Como parte das medidas adotadas, a Defensoria está estruturando um núcleo de apoio destinado especificamente ao atendimento de policiais militares dentro da unidade prisional.
A proposta é oferecer aos custodiados um canal direto de acesso à assistência jurídica, informações sobre seus direitos e encaminhamento de demandas ao Poder Judiciário.
Localização da unidade é principal preocupação
Entre as principais reivindicações apresentadas pelos custodiados está a localização da UPPM. A unidade funciona no mesmo complexo onde estão custodiadas pessoas presas em unidades destinadas ao público em geral.
Segundo os policiais militares, essa proximidade gera preocupação com a segurança dos custodiados e de seus familiares, especialmente durante os dias de visita.
“Há uma questão estrutural, mas também uma questão de localização. Eles entendem que deveria ser uma unidade prisional distinta, e não compartilhada com o presídio comum”, afirmou Maurilio Casas Maia.
A comunidade carcerária também questiona o fato de ter sido transferida para a unidade sem a participação da Defensoria Pública, instituição responsável pela assistência jurídica no âmbito da execução penal.
Famílias também relatam preocupação
Para o defensor público, a preocupação apresentada pelos familiares é legítima, considerando as diferenças entre a rotina de visitas aos policiais militares e aquela observada em unidades destinadas a presos comuns.
“É uma reivindicação legítima das famílias. O familiar do policial militar tem uma rotina muito diferente de quem visita presos comuns, e a proximidade entre os dois grupos expõe essas famílias a riscos durante as visitas”, destacou.
Custodiados relatam problemas estruturais
Além da questão relacionada à localização da UPPM, os policiais militares relataram dificuldades de acesso a medicamentos e falta de informações claras sobre quais remédios podem ser utilizados durante o atendimento médico oferecido na unidade.
Também foi relatado o caso de um custodiado que se feriu após cair de um treliche. Conforme informações colhidas junto à equipe do hospital, a queda teria relação com a altura da estrutura. O próprio policial, entretanto, negou que o acidente tivesse ocorrido em razão de condições de periculosidade da unidade.
A qualidade da alimentação oferecida aos custodiados também foi incluída entre as reivindicações apresentadas à Defensoria.
Núcleo de apoio terá atendimento dentro da unidade
Questionado sobre os próximos passos, Maurilio Casas Maia informou que o projeto de criação do núcleo de apoio já avançou em reuniões técnicas com a cúpula da corporação.

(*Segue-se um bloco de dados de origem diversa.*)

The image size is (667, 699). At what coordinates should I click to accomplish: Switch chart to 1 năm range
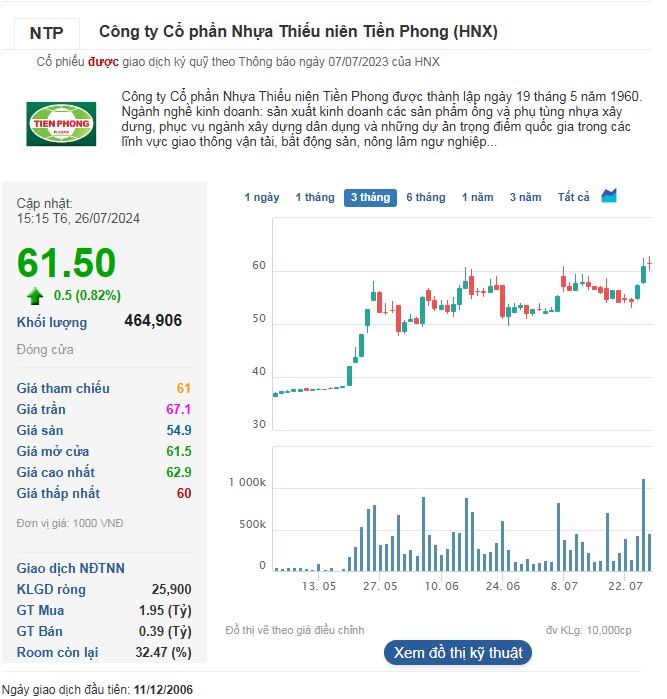478,198
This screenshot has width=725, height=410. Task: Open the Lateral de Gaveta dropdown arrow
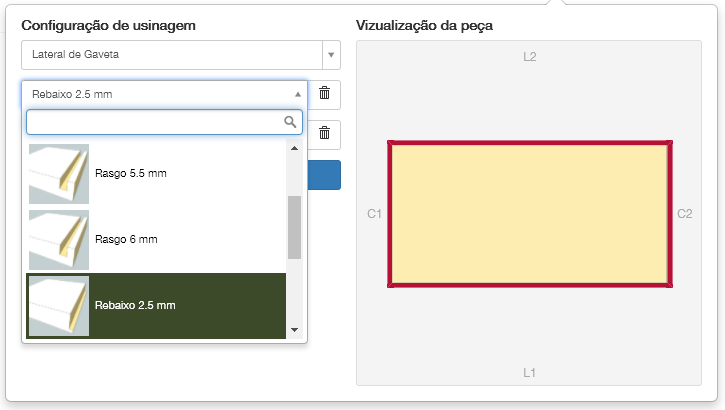[x=331, y=55]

“Já tivemos reuniões técnicas sobre o assunto. A ideia é ter uma Defensoria que atenda os custodiados dentro da própria unidade, como já ocorre em outras unidades prisionais, para que eles tenham acesso a direitos, informações e um canal direto para levar demandas ao juiz”, afirmou.
A iniciativa busca ampliar a assistência jurídica aos policiais militares custodiados e facilitar o encaminhamento das demandas relacionadas à execução penal.